Work request: Your answer should hold exactly the lines from the line containing "You are a GUI" through the end of the entries that follow.

Stored data entries:
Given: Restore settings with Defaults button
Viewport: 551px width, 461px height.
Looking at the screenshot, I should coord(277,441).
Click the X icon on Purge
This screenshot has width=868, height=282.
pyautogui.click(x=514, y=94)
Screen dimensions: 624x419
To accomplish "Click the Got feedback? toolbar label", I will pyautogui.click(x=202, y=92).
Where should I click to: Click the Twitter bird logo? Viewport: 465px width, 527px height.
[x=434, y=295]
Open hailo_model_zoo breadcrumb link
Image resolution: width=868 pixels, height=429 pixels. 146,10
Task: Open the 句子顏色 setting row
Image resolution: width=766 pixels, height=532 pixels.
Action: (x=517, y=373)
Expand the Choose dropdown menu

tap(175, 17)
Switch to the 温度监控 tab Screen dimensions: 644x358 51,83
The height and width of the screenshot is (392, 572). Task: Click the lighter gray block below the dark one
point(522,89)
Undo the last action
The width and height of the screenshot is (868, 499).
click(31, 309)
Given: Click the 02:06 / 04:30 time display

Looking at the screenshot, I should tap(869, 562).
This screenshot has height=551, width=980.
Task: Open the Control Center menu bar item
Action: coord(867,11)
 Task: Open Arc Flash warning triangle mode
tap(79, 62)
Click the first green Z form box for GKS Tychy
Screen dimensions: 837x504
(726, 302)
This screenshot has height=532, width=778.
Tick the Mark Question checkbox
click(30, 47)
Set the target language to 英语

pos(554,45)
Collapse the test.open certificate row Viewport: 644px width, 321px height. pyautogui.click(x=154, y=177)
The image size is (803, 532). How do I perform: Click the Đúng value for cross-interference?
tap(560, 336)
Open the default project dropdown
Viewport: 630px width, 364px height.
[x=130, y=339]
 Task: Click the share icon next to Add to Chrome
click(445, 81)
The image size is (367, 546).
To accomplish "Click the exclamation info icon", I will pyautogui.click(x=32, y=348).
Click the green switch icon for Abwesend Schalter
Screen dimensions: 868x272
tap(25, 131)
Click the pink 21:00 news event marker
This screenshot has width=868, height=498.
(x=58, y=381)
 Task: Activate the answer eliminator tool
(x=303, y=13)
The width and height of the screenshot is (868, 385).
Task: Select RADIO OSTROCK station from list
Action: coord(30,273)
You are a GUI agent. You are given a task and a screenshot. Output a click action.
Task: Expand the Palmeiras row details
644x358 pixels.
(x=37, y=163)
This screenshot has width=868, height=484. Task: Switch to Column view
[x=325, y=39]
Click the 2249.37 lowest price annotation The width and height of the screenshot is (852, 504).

Task solution:
You are a GUI agent. You are given a task and a screenshot. Output a click action.
Task: Expand the Palmeiras row details
644x358 pixels.
(x=37, y=163)
This screenshot has width=868, height=484. Task: Switch to Column view
[x=325, y=39]
Click the 2249.37 lowest price annotation The width and height of the screenshot is (852, 504).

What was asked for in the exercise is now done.